Lésions tendineuses – Doigt en boutonnière

Examen clinique

La déformation en boutonnière est due à une lésion de la bandelette centrale de l’extenseur rencontrée dans les sports de contact ou de ballon. Les bandelettes latérales intactes sont insérées sur la phalange distale. Elles se luxent progressivement en palmaire de l’articulation interphalangienne proximale, et exercent une traction sur l’articulation interphalangienne distale. On obtient ainsi une flexion de l’articulatiinterphalangienne proximale et une hyperextension de l’articulation interphalangienne distale (Fig. 8). La déformation se constitue en l’absence de traitement en quelques semaines puis évolue vers la raideur.
Cliniquement, l’extension active de l’articulation interphalangienne proximale est impossible, avec une extension passive possible. La douleur rend le diagnostic difficile.

Figure 8 – Déformation en boutonnière : flexion de l’IPP, hyperextension de l’IPD.

Imagerie

La radiographie de face et de profil est utile pour rechercher un arrachement osseux de la base de la deuxième phalange.
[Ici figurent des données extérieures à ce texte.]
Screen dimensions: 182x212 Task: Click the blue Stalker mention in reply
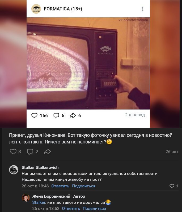39,202
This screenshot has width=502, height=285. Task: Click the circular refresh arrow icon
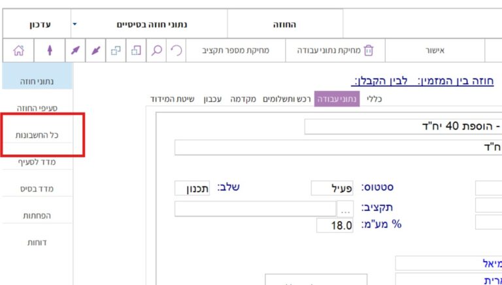pos(175,50)
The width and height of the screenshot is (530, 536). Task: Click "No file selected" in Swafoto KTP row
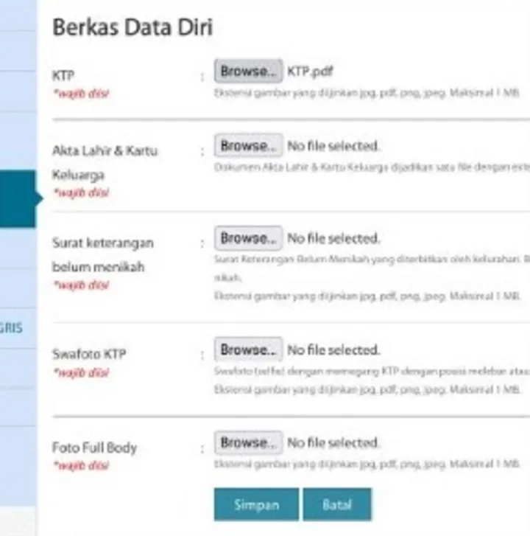(x=333, y=349)
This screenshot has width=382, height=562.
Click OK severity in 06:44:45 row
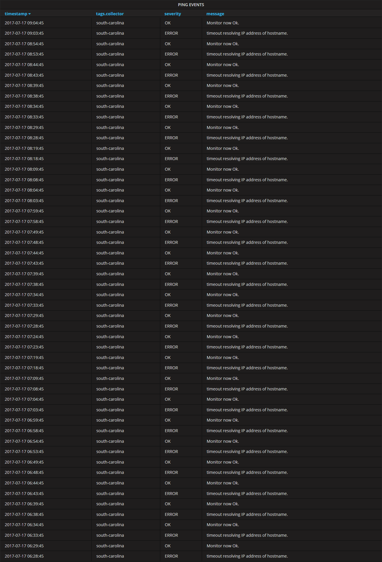coord(168,483)
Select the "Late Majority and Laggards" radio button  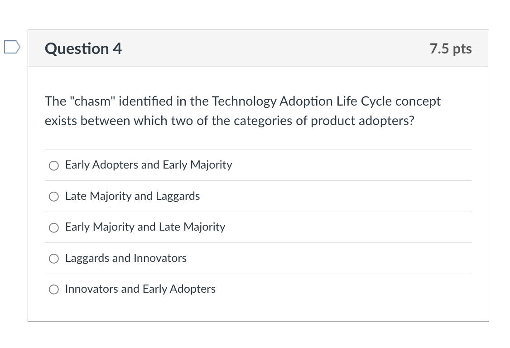point(53,196)
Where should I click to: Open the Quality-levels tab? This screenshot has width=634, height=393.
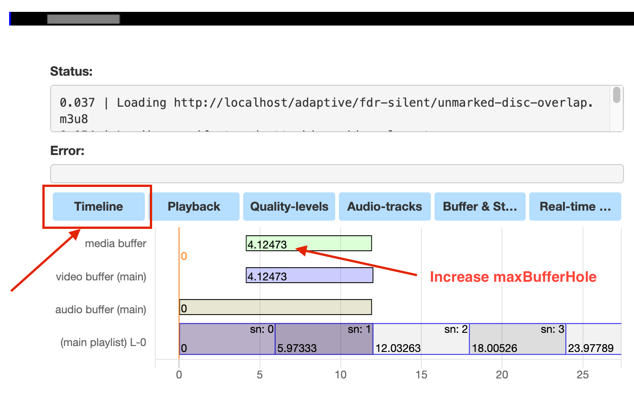289,206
En cas de doute, une échographie peut être réalisée.

Traitement

En urgence, le traitement est orthopédique par immobilisation en extension de l’articulation interphalangienne proximale par une attelle laissant libre l’articulation interphalangienne distale. L’immobilisation doit être permanente pendant six semaines, puis deux semaines la nuit. Les explications doivent être données au patient quant à la nécessité de garder l’immobilisation en permanence sous peine d’échec du traitement.
En cas d’arrachement osseux, si la réduction du fragment est satisfaisante par immobilisation, le traitement peut être orthopédique. L’absence de déplacement doit alors être contrôlée régulièrement. En l’absence de réduction satisfaisante, une intervention
peut être nécessaire pour ostéosynthèse par broches ou réinsertion par ancre.
En cas d’arrachement osseux important, une subluxation peut être associée.
Lorsque la déformation en boutonnière est installée, le traitement est chirurgical. Mais si les résultats sont satisfaisants lorsqu’elle est souple, ils sont nettement moins bons en cas d’enraidissement (14).
Lorsque la boutonnière est souple, le traitement consiste à reconstruire l’anatomie de l’appareil extenseur, si possible par libération et réinsertion sur ancre (Fig. 9), protégée par une broche transitoire transarticulaire de l’articulation interphalangienne proximale.
Lorsque la réinsertion est impossible, une plastie tendineuse (15) ou une ligamentoplastie (16, 17) est réalisée, entraînant des risques de raideur séquellaire.

Figure 9 – Photographie peropératoire d’une réinsertion de la bandelette centrale sur la base de P2 chez un patient présentant une boutonnière souple. Une ancre sera mise en place à la base de P2 et permettra la réinsertion du tendon libéré de toutes adhérences.

En cas de boutonnière enraidie, un premier temps d’arthrolyse est réalisé, suivi d’une rééducation intensive. La ligamentoplastie ne peut être réalisée qu’ultérieurement. Les risques de raideur sont plus importants et le patient doit être prévenu.
Non traitée, la boutonnière se complique d’une arthrose (Fig. 10, 11) aggravant encore le pronostic de l’articulation.
En cas de lésion de la bandelette centrale du tendon extenseur, le diagnostic doit être posé rapidement et le traitement initié en urgence afin d’éviter la déformation en boutonnière dont les résultats sont plus aléatoires.

Figure 10 – Tomodensitométrie d’une boutonnière chronique présentant une subluxation et une arthrose de l’IPP.

Figure 11 – Chondropathie de la tête de P1 sur boutonnière et subluxation chronique.